The publication alleges Dodge is considering building the current- and next-generation Challenger models together, if only for a few months, at the Brampton Assembly Plant in Ontario, Canada. Mopar Insiders also says production of both the next-gen Challenger and Charger is expected to begin rolling off the assembly line in the fourth quarter of 2022. That coincides with an alleged Easter egg discovered in photos Dodge released earlier this year of the 2020 Challenger, which showed 2023 miles on the odometer. However, Dodge was quick to squash rumors that 2023 would see a new Challenger arrive. 
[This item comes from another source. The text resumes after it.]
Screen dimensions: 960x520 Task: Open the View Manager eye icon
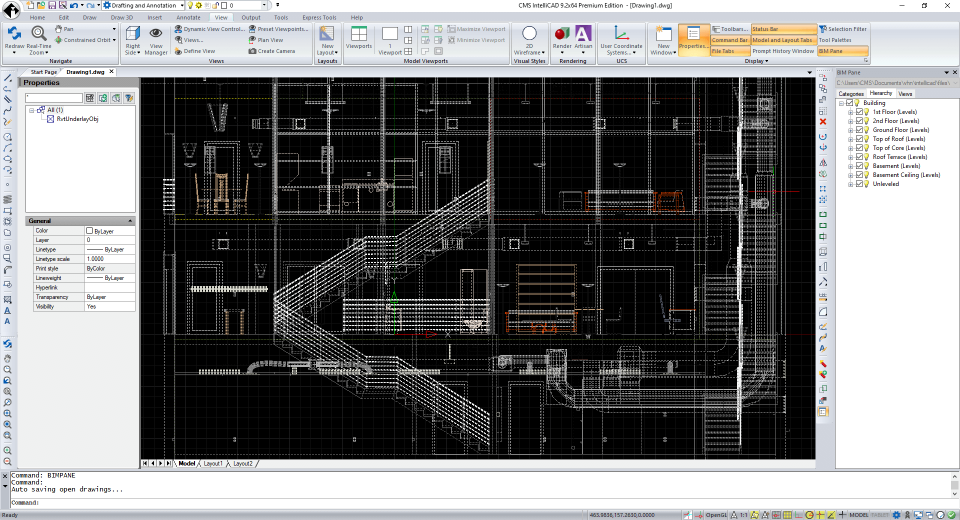click(156, 34)
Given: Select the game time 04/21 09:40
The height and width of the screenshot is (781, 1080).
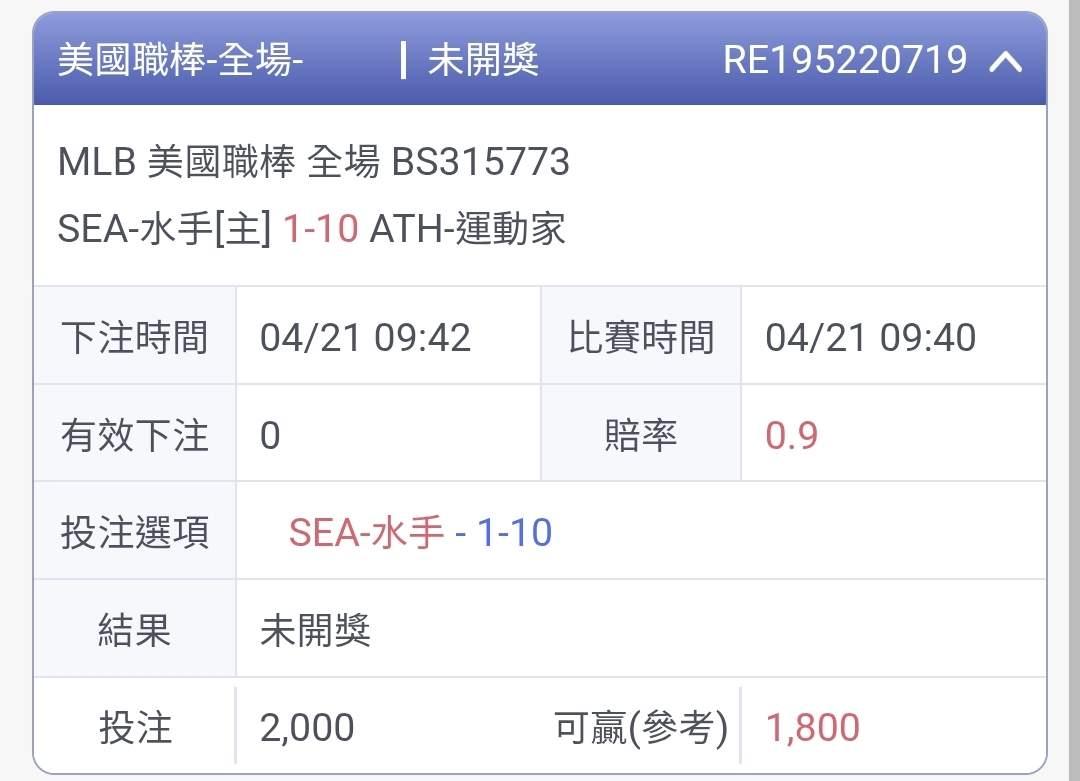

The Challenger has been a strong seller for Dodge, beating out the Chevy Camaro in sales for 2019. Over the years, Dodge has continued to refine and fine-tune the platform, introducing some of the car’s hottest and most powerful trims ever – the SRT Hellcat and SRT Demon. The 2015 refresh helped position the car with a better interior and improved performance overall.

Whenever the new Challenger debuts, it will likely retain the current model’s retro styling. There are also hints that the next-gen Challenger could receive some form of electrification possibly paired with FCA’s 2.0-liter four-cylinder engine, though that would require a new platform, too. However, until Dodge reveals the new Challenger, customers seem quite happy with the current Challenger offerings.